Not in all people and not all the time, everyone is different... but in my experience, the idea that you have (that you are permanently affected) is kind of the point of the OP, it's completely detrimental and acts as a crutch to avoid actually owning up and taking control.

It's all there in the literature, look up treatment resistant schizophrenia and clozapine for example.

Many people have come out of prolonged (chronic) severe depression with a combination of lifestyle changes, medication and therapy.

Some people may not have the means, willpower or support to make these changes initially, but that doesn't mean they are incapable of completely getting over the psychopathology with the right help.

This whole AA style 'we are all always addicts' has never sat right with me at all. I have been both physically and psychologically dependent on alcohol (aka addiction) at periods in my life.

These are measurable, delerium tremens is measurable, the amount of benzodiazapine needed to assist with that GABA inhibition is titrated to the symptoms.

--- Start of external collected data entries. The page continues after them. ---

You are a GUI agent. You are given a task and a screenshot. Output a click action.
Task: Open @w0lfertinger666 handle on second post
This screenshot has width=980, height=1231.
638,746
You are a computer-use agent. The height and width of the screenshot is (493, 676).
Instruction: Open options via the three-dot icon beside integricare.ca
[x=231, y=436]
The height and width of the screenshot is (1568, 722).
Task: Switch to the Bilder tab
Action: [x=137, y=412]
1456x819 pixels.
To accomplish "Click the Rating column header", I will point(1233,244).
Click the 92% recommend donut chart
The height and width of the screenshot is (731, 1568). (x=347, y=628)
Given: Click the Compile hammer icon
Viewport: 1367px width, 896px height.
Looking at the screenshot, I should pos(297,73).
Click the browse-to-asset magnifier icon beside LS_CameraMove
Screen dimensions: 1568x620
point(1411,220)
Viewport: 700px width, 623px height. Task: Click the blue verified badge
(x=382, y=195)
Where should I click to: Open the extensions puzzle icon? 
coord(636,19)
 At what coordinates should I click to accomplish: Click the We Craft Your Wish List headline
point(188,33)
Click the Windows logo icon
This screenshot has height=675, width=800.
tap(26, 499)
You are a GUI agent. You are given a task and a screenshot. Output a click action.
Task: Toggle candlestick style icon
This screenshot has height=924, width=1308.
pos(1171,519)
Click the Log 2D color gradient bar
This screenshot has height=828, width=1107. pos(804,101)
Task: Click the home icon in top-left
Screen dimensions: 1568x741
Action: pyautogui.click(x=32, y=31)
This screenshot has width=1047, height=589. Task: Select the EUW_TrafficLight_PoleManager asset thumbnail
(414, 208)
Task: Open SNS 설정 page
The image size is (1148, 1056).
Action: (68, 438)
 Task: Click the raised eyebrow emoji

I have not been addicted for 10+ years, I can drink whenever and however I want, but there is no physical dependence and I have no urge to drink, find myself going months without drinking without even noticing.

Also an ex smoker... I'll never smoke again... I am no longer a nicotine addict. I will not 'always be an addict'. There is no part of my life that has anything to do with tobacco or nicotine at all, it stinks, it's expense, I have no interest in ever smoking again.